We noticed Blacksmith attracted media’s attention in Switzerland (Swiss Cyber Security NewsSwissInfoVolksblattSüdostschweizBlickPilatus Todaymsn), Germany (HeisePCTippWinFuture), Italy (Hardware Upgrade), Greece (SecNews), Japan (Gigazine), Taiwan (iThome), and Russia (SecurityLab). Also, some blogs talked about Blacksmith, such as SecureBlinkMalwareTipsCyberFacts Weekly, Mac Pro Tricks, Cyware, and the German Born’s IT- und Windows Blog. We also observed a lot of tweets about Blacksmith on Twitter.

A few days after our public release, the well-known SecurityNow! podcast by Steve Gibson (Episode 845) and Bruce Schneier’s blog (Schneier on Security) featured Blacksmith too.

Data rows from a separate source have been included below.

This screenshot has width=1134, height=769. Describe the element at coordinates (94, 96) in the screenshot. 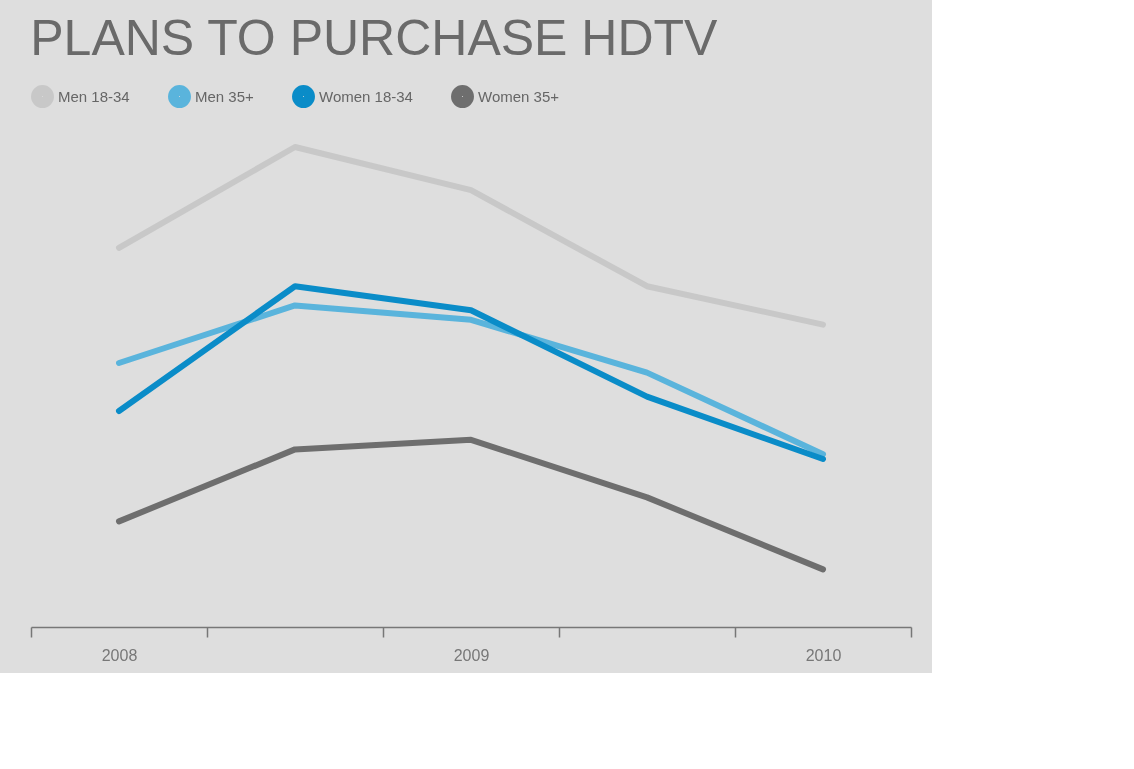

I see `legend-label: Men 18-34` at that location. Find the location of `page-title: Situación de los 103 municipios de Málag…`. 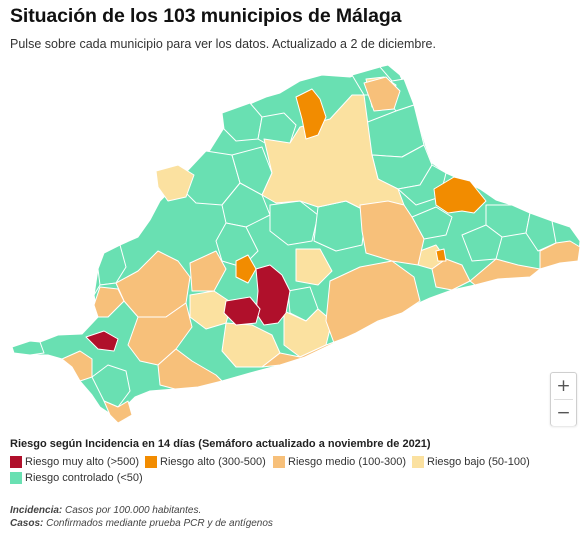

page-title: Situación de los 103 municipios de Málag… is located at coordinates (206, 16).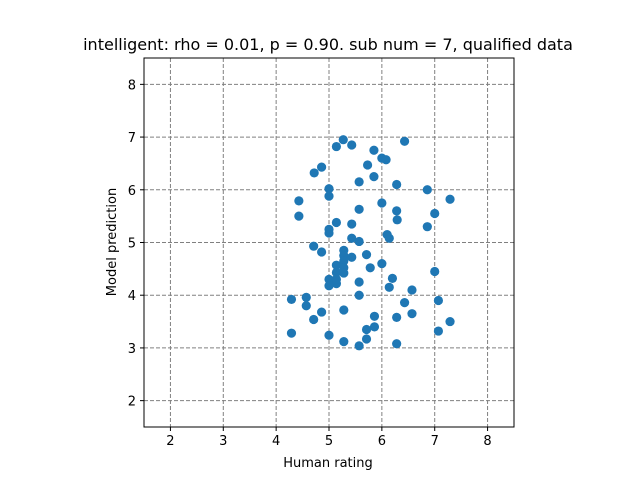 The height and width of the screenshot is (480, 640). What do you see at coordinates (132, 244) in the screenshot?
I see `y-tick-label: 5` at bounding box center [132, 244].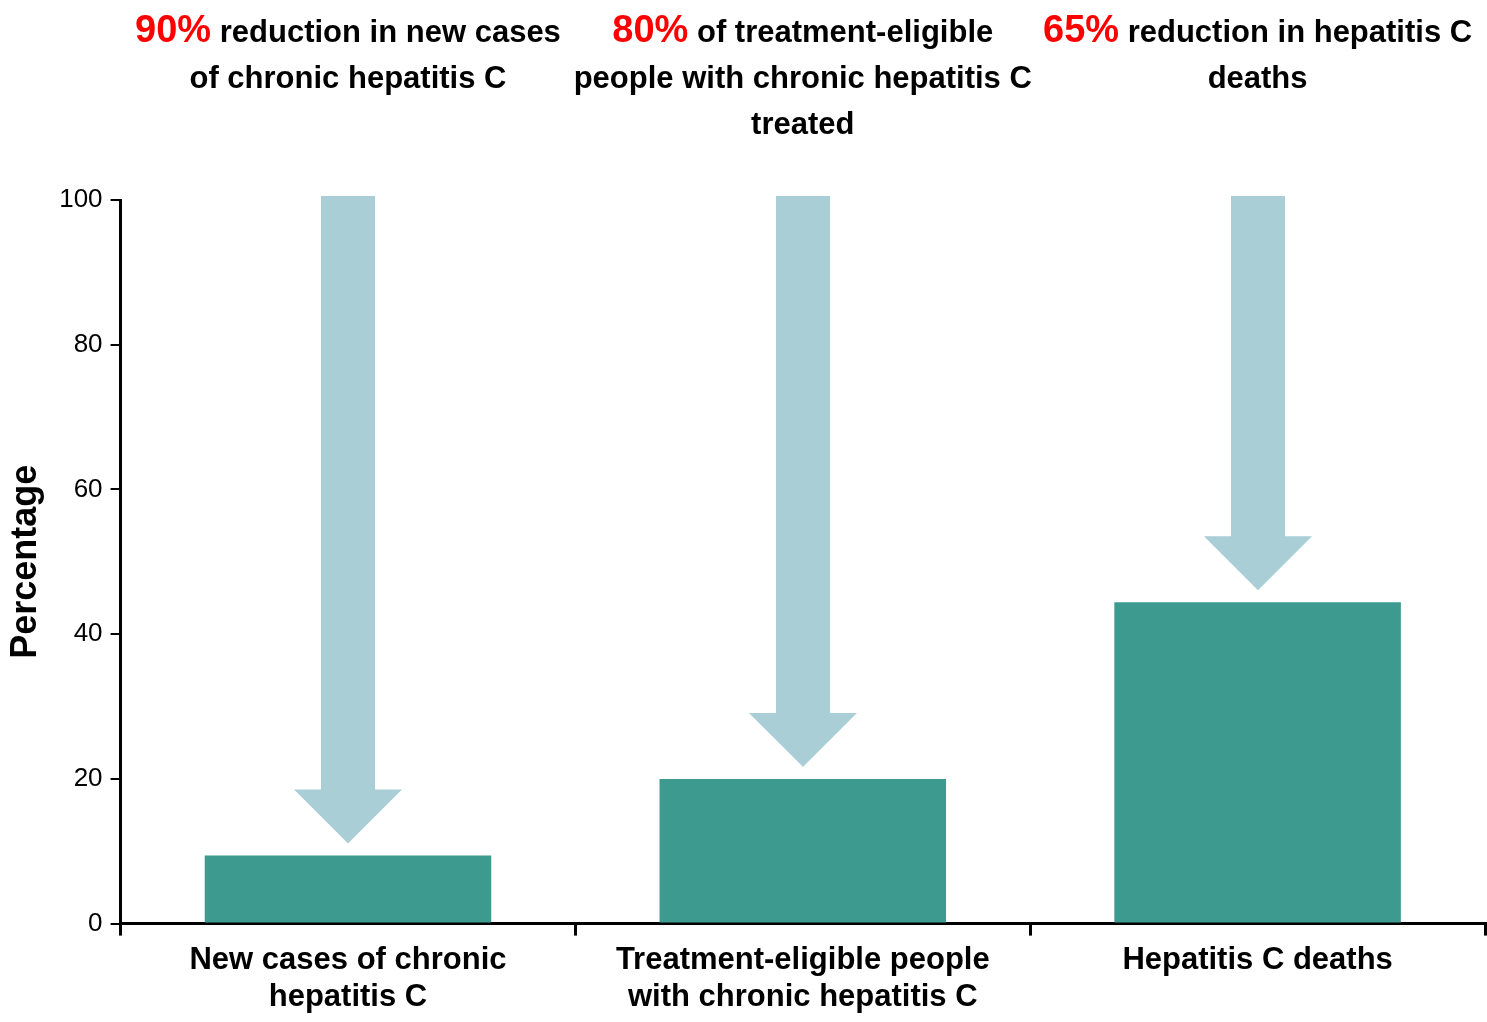 The width and height of the screenshot is (1487, 1022). Describe the element at coordinates (88, 778) in the screenshot. I see `y-tick-label: 20` at that location.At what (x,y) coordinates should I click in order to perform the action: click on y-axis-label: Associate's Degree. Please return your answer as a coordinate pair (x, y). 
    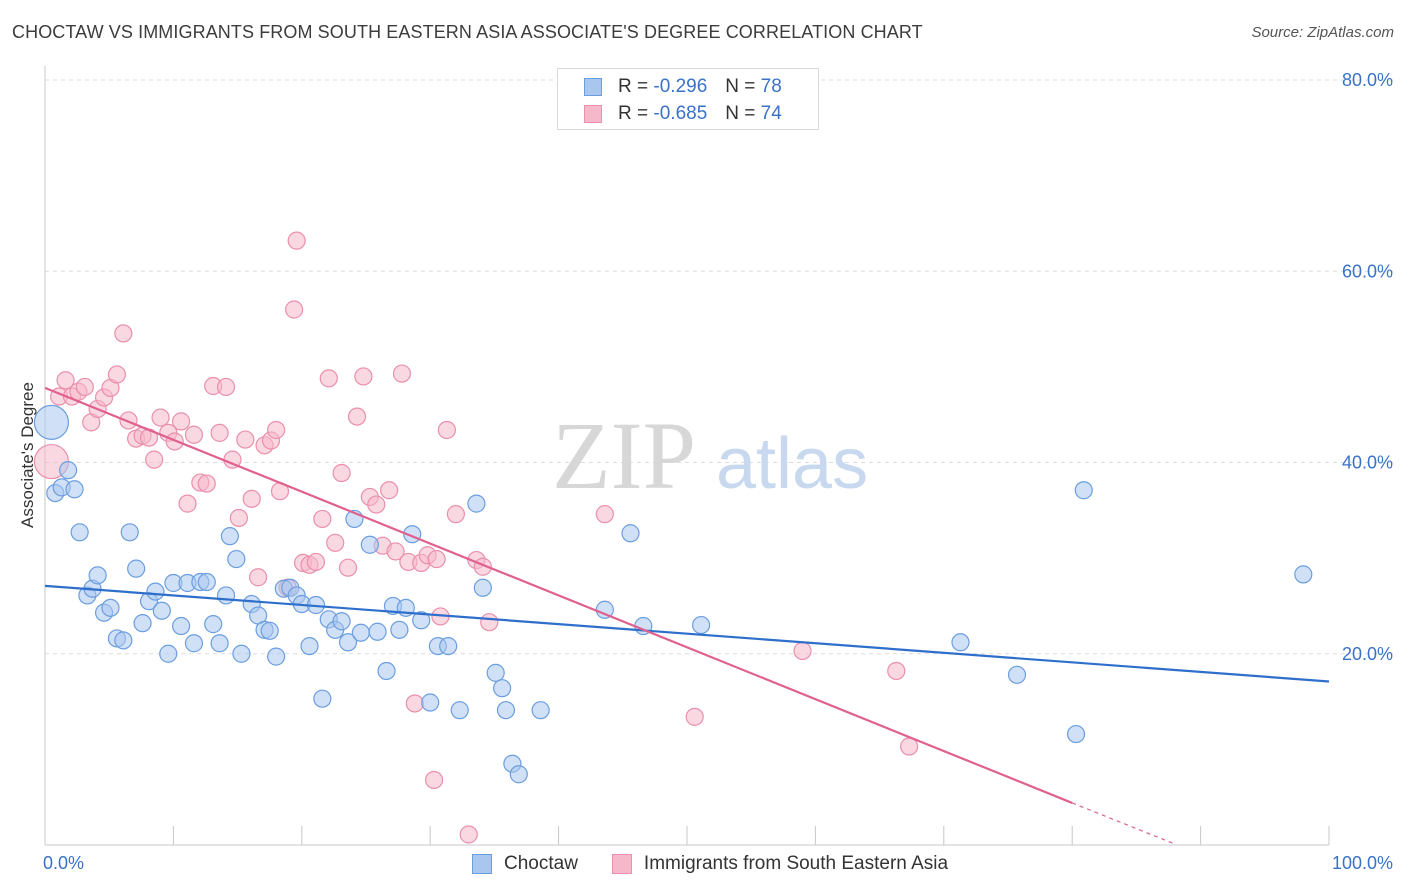
    Looking at the image, I should click on (28, 455).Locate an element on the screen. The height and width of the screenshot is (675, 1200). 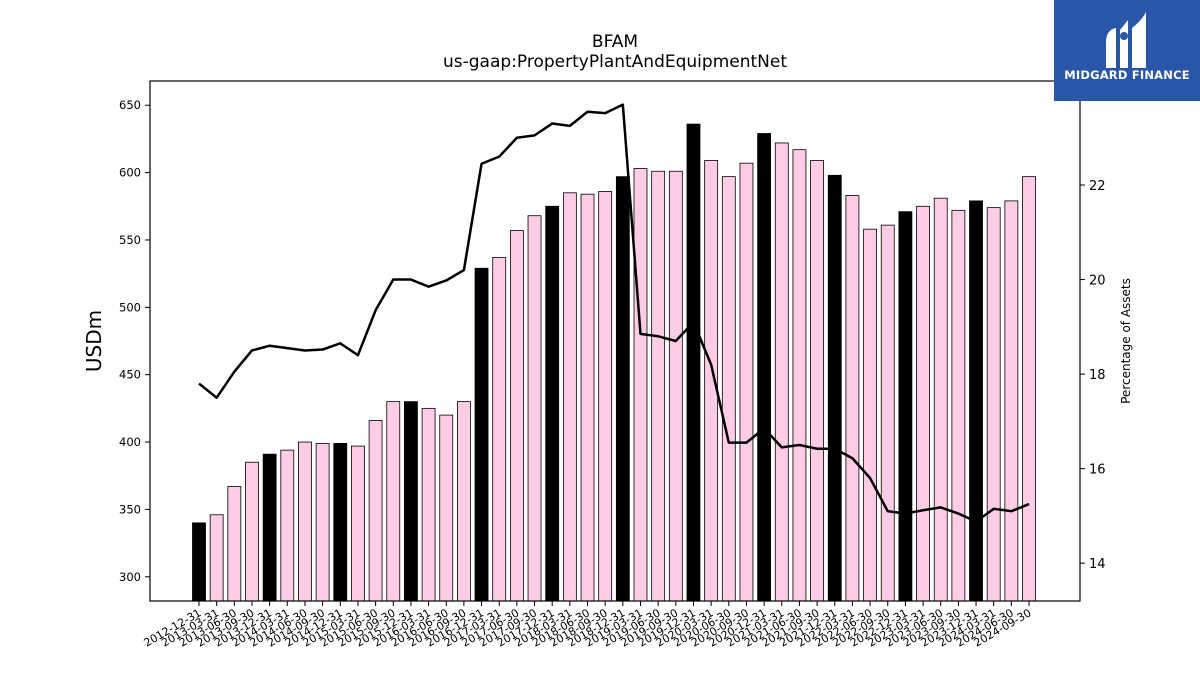
y-axis-label: USDm is located at coordinates (94, 341).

To the best of our knowledge, none of the affected vendors released an official statement. The only OEM who published a statement was Oracle on their blog. RedHat extended their existing knowledgebase article on DRAM-Related Faults by Blacksmith.

Acknowledgments

This research was supported by the Swiss National Science Foundation under NCCR Automation, grant agreement 51NF40_180545, and in part by the Netherlands Organisation for Scientific Research through grant NWO 016.Veni.192.262.

Errata

  • 17.07.2021: We found a bug in one of our evaluation scripts, which affects the number of bit flips in the fuzzing column of the paper’s evaluation (Table II). The number of effective patterns and the total number of bit flips (collected during the sweep) remain the same. We updated the paper on our website. The previous version can be found here.